- [SUPPLIED PASSAGE]:
'''
FAQs on Divorce Proceedings in Texas

Is an affirmative defense the same as a defense?

No, an affirmative defense and a defense are not the same. A defense is a general response to a legal claim, while an affirmative defense is a specific type of defense that requires the defendant to present evidence to prove their claim.

What can be used against you in a divorce in Texas?

In Texas, evidence of adultery, cruelty, felony, abandonment, living apart, and confinement in a mental hospital can be used against a person in divorce proceedings.

How do you prove cruelty in a divorce in Texas?

Proving cruelty in a Texas divorce usually requires testimonies, medical records, photographs, communication records, or evidence of emotional or physical abuse.

What am I entitled to if I divorce my husband in Texas?

In Texas, a spouse is entitled to an equitable distribution of community property, which may include properties acquired during the marriage, joint bank accounts, and other shared assets.

Do I need a lawyer for an uncontested divorce in Texas?

While not mandatory, it’s advisable to consult a lawyer for an uncontested divorce in Texas to ensure all legal formalities are correctly handled and to protect your interests.

Can text messages be used to prove adultery?
'''
- [SET OF TASKS]:
1: Duplicate the part of the Texas divorce FAQ that opens with the words containing "What am I entitled" and closes with "protect your interests.".
2: Write the next part of the Texas divorce FAQ, picking up after its final line.
None of the entries are needed.

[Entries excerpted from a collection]
'''
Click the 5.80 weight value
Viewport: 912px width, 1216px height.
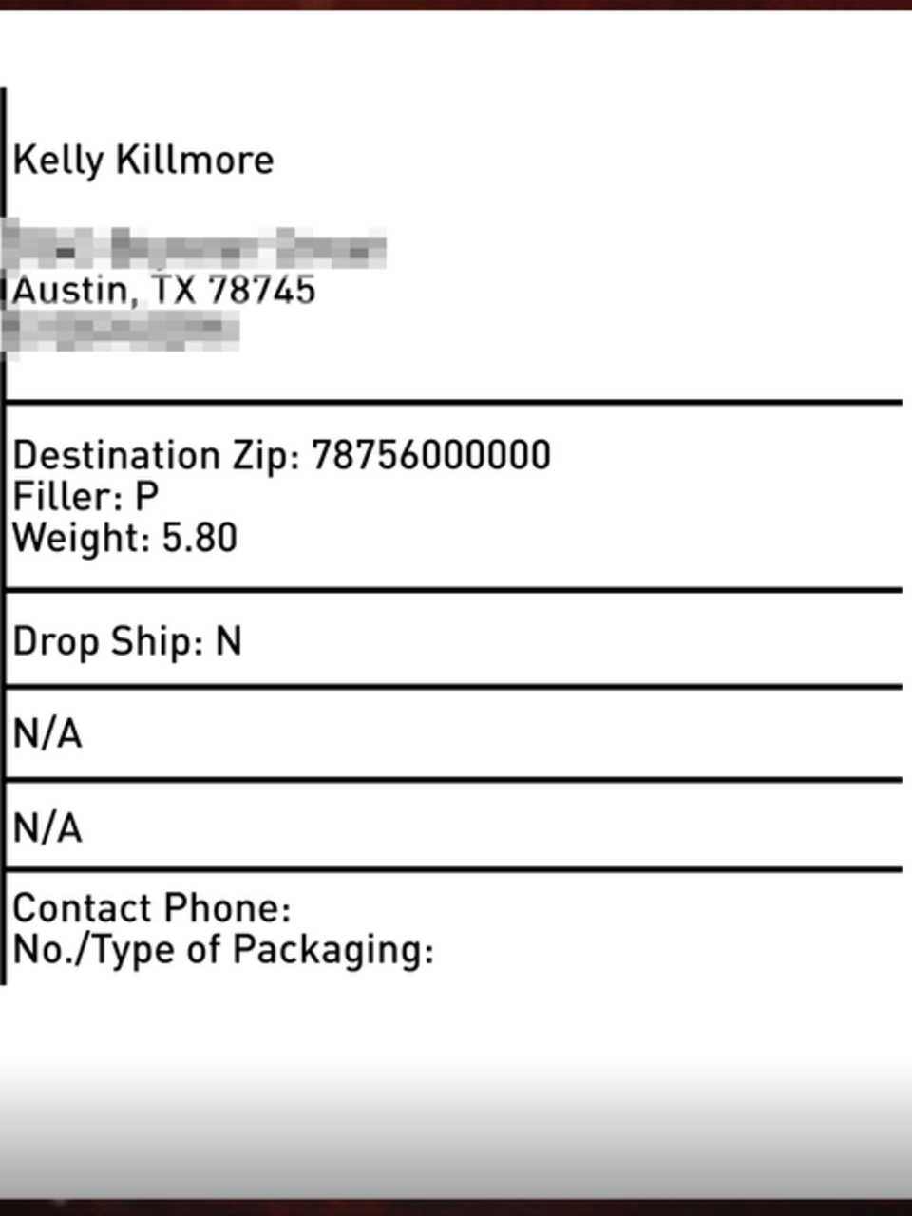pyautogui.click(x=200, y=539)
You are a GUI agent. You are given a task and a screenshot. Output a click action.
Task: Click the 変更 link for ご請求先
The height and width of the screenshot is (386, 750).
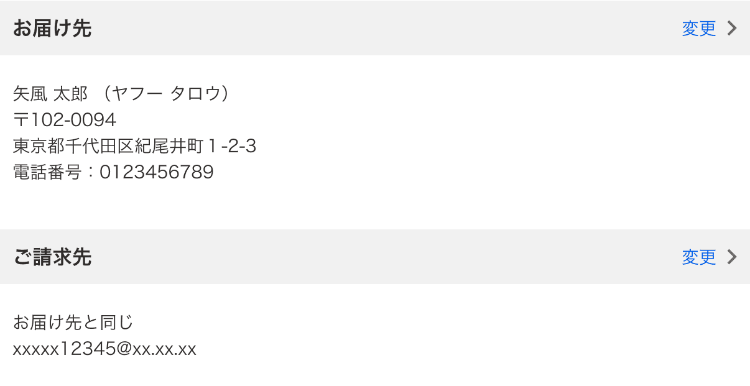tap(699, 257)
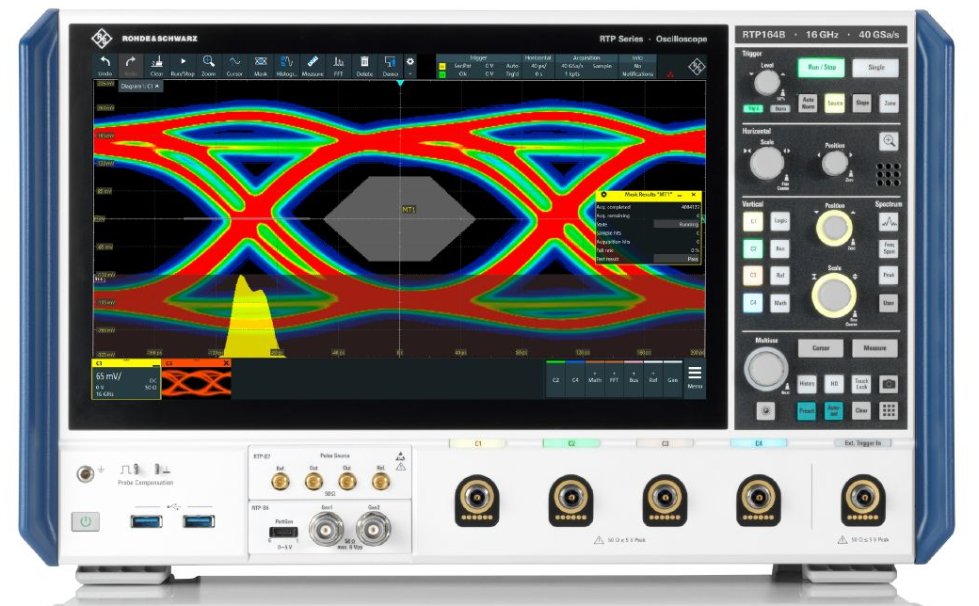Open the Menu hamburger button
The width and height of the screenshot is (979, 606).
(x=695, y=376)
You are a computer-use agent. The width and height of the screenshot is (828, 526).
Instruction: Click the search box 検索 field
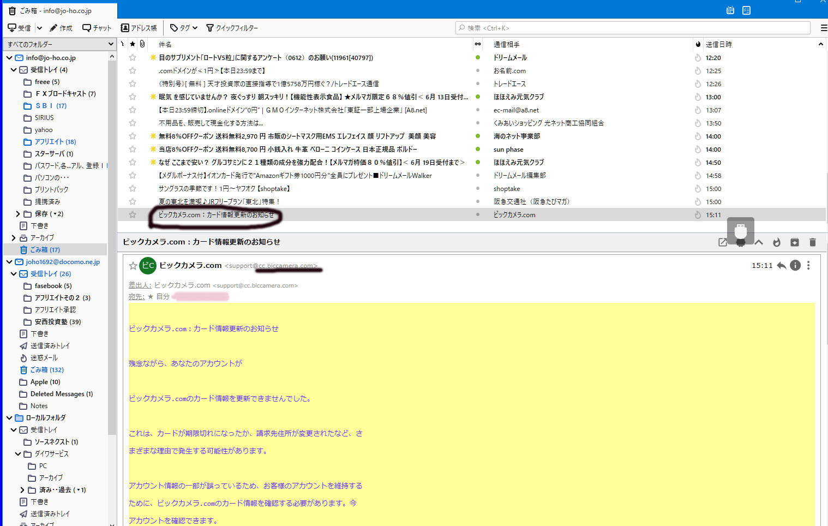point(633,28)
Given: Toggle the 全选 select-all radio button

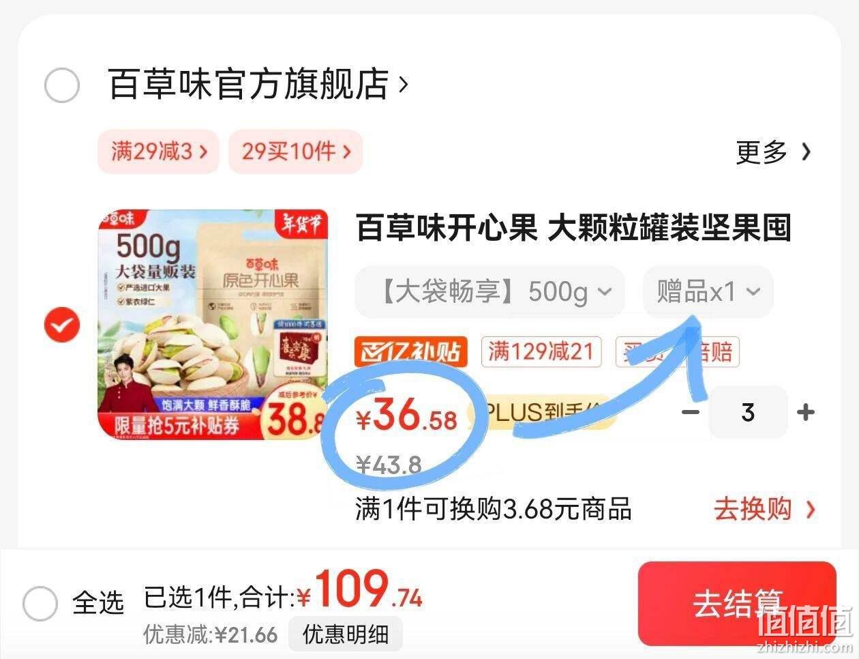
'''
- [OUTPUTS BY TASK]:
1:
What am I entitled to if I divorce my husband in Texas?

In Texas, a spouse is entitled to an equitable distribution of community property, which may include properties acquired during the marriage, joint bank accounts, and other shared assets.

Do I need a lawyer for an uncontested divorce in Texas?

While not mandatory, it’s advisable to consult a lawyer for an uncontested divorce in Texas to ensure all legal formalities are correctly handled and to protect your interests.

2:
Yes, text messages can be used as evidence to prove adultery, especially if they contain explicit or implicit content that shows an extramarital relationship.

Are text messages admissible in court in Texas?

Yes, in Texas, text messages can be admissible in court if they’re relevant to the case, authenticated, and meet other evidentiary requirements.

Can you sue for emotional distress in divorce in Texas?

In Texas, while you cannot sue for emotional distress specifically due to divorce, you might have a claim if the distress was caused by intentional or negligent actions of the other party beyond usual marital disputes.

What is mental cruelty in divorce?

Mental cruelty in divorce refers to behavior by one spouse that causes severe anxiety, distress, or emotional trauma to the other, making continued cohabitation untenable.